Field Trips: Japan's Yoichi Distillery
Where Peat Meets Japanese Whisky
If there’s one time in the year to visit Hokkaido, Japan’s northernmost island, it’s in summer. Winter and fall are usually fiercely cold and snowy. Sapporo, the main city of the Japanese island, is home to the world-renowned, annual Sapporo Snow Festival, which attracts visitors from all over the world.
Minus the great skiing resorts, summer is the most comfortable time to be in Hokkaido. Unlike others parts of Japan which see extremely high temperatures and humidity levels in summer, the city of Sapporo is warm but cool enough to allow visitors to walk the city comfortably, exploring the amazing bars and restaurants it has to offer. Sapporo beer is one with the city and the city’s cocktail scene is growing. In the Japanese whisky world, however, Hokkaido is extremely important. It’s where the country’s second largest whisky brand was born.
Nikka Whisky – Yoichi Distillery
The Yoichi distillery is around 2 hours from Sapporo station, a scenic bus drive through Hokkaido’s dense forests and coastal towns. Reaching the site, it isn’t hard to imagine Masataka Taketsuru, the founder of Nikka and known father of Japanese whisky, walking around the empty land where he’d create the great Yoichi distillery.
The distillery, founded in 1934, is best described as a whisky lover’s amusement park. Many small red-roofed stone buildings are scattered across the grassy 132,000 square meter park. Each building has meaning; some focus on whisky production, while others hold history. Taketsuru’s past home is among the buildings. Sit on a bench and watch, you may see a distiller transporting casks to the warehouses.

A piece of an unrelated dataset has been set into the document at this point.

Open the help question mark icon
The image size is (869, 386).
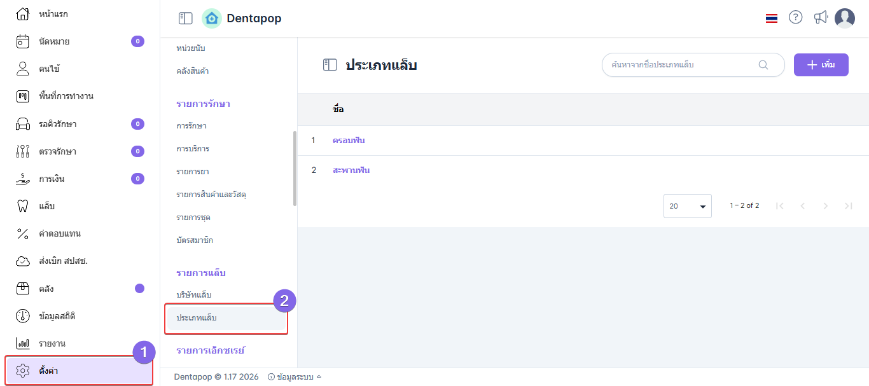tap(795, 18)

To this day, the stills are fired by coal, a practise said to define the bold, powerful Yoichi whisky character. After studying whisky production in Scotland, Taketsuru always dreamt of creating whisky similar to Islay Scotch, with all the power that comes with it. For this reason, after managing the Suntory Yamazaki distillery for a decade, he came up to Hokkaido, which experiences a similar climate to Scotland’s, and started producing Japan’s best-known peated whisky. This, at a time when peat wasn’t a very familiar, or even called for, note for the domestic population. Despite some substantial difficulties, Yoichi whisky is now synonymous with peated Japanese whisky. The aged Yoichi range rivals some of Scotland’s best-known peaty, smoky whisky brands. Sadly, Nikka had to discontinue the aged Yoichi single malt range several years back, due to severe stock shortages. Post WWII, when Japan’s shochu spirit boom started, whisky consumption dropped dramatically. The 80s and 90s were tough for whisky makers in Japan, and Nikka ever halted production for several years.

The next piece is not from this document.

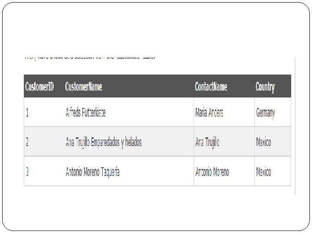Select the Antonio Moreno Taquería cell
This screenshot has height=234, width=312.
[x=93, y=172]
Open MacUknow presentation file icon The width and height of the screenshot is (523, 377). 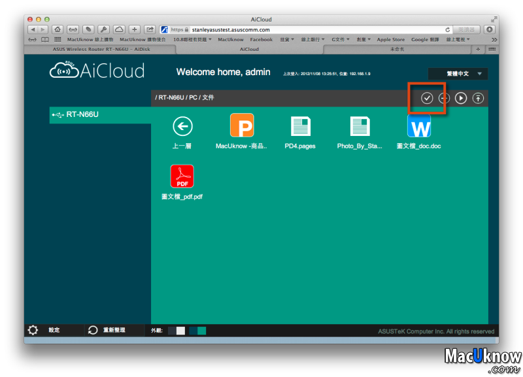point(242,125)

Walking around the distillery grounds, though, one can easily see the results of the Japanese whisky boom of the 21st century. The walkways are full of visitors, the gift shop shelves are bare, and the tasting room is bustling with thirsty fans. The brand’s second distillery, Miyagikyo, opened four decades after Yoichi and helped broaden the company’s flavour portfolio, with a fruitier, more floral character. Miyagikyo is also the site where the ever popular Nikka Coffey range is produced, including the newer gin and vodka releases. After the Yoichi tour comes to an end, the gift shop offers distillery exclusive bottlings, a range of expressions named after the notes they deliver. The Yoichi Peaty & Salty and Woody & Vanillic are personal favourites, but the range is large enough to satisfy anyone’s tastes.

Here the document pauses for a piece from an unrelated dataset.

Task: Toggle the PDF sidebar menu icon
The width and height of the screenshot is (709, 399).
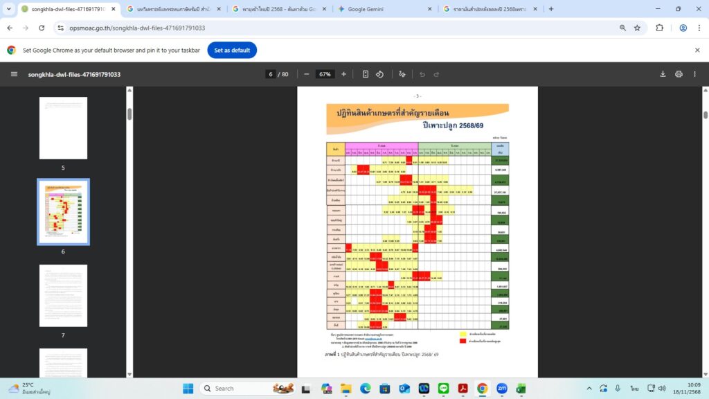Action: coord(14,74)
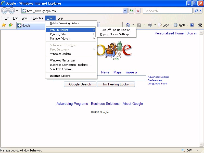Choose Internet Options from Tools menu

click(60, 76)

Yoichi is a true monument of Japanese whisky. It was the playground of one of the most important figures in the industry, and was where the timeless rivalry between Suntory and Nikka began, a rivalry which has sent the standards of Japan’s whisky rising continuously. Visit Hokkaido for the food, festivals, and hot springs; stay longer for the rich whisky culture. After all the amazing drams you’ll try, a day or two might be needed to recover.